3.2 A Family Of ZVS-PWM Converters
3.2.1 ZVS-PWM Switching Cell
The concept of ZVS quasi-resonant switch was introduced to perform a systematic
analysis of topologies and features of the ZVS_QRC’s. By incorporating the PWM
switching cell concept, a ZVS quasi-resonant switching cell can be derived. In this
figure, S is the active switch, D is the rectifying diode, Lf is the energy storage
inductor, Cr is the resonant capacitor, and Lr is the resonant inductor. To achieve ZVS,
the off-time of the power switch is fixed. The output voltage is regulated by varying
the on-time of the switch. By adding an auxiliary switch(S1) across the resonant
inductor, the ZVS-PWM switching cell shown in fig.3.2(b) is obtained. This auxiliary
switch makes the off-time of the power switch(S) controllable. It enables the
converter to regulate the output while operating at a fixed switching frequency.
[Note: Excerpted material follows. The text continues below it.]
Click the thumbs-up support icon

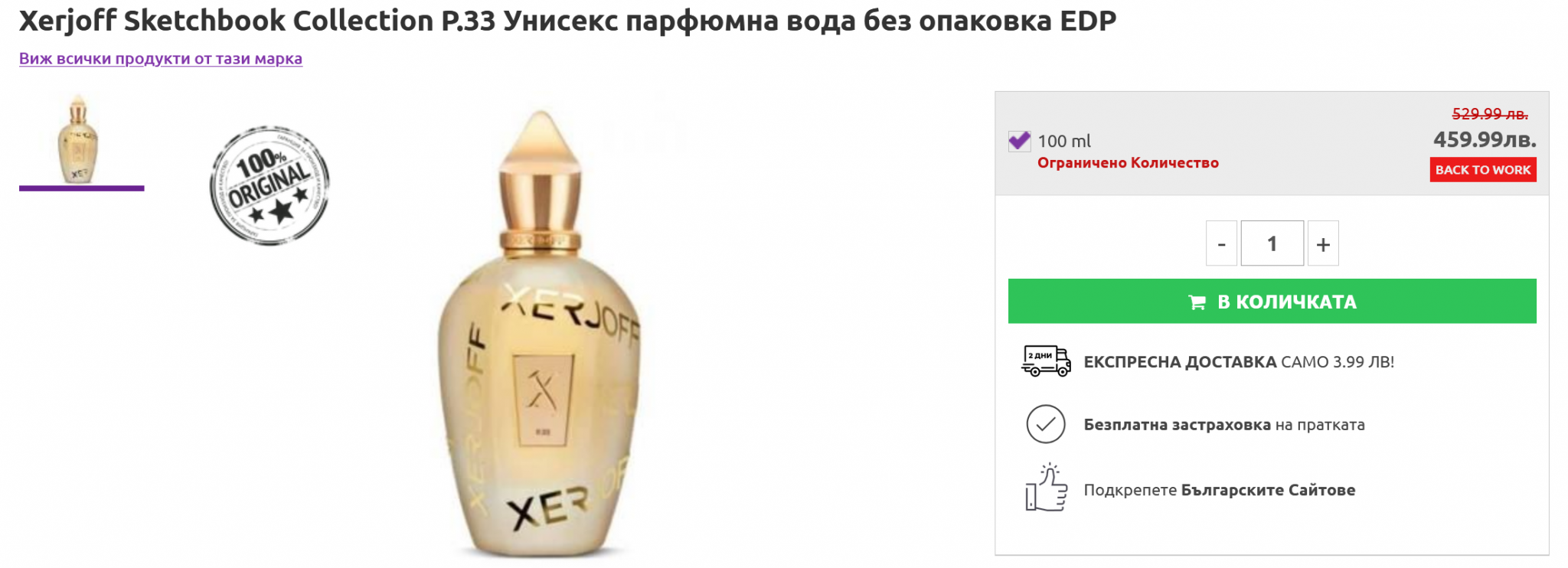[1046, 488]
In the ZVS quasi-resonant switching cell, the resonant inductor begins to oscillate
with the resonant capacitor after the power switch is turned off. The power switch is
turned on with ZVS after the resonance bringsr
C voltage zero. The off-time of the
power switch is determined by the resonant period of the resonant components. Thus
a ZVS-QRC operates with constant off-time control. Consequently, a ZVS-QRC
operating with a wide input voltage or load range has a wide frequency range.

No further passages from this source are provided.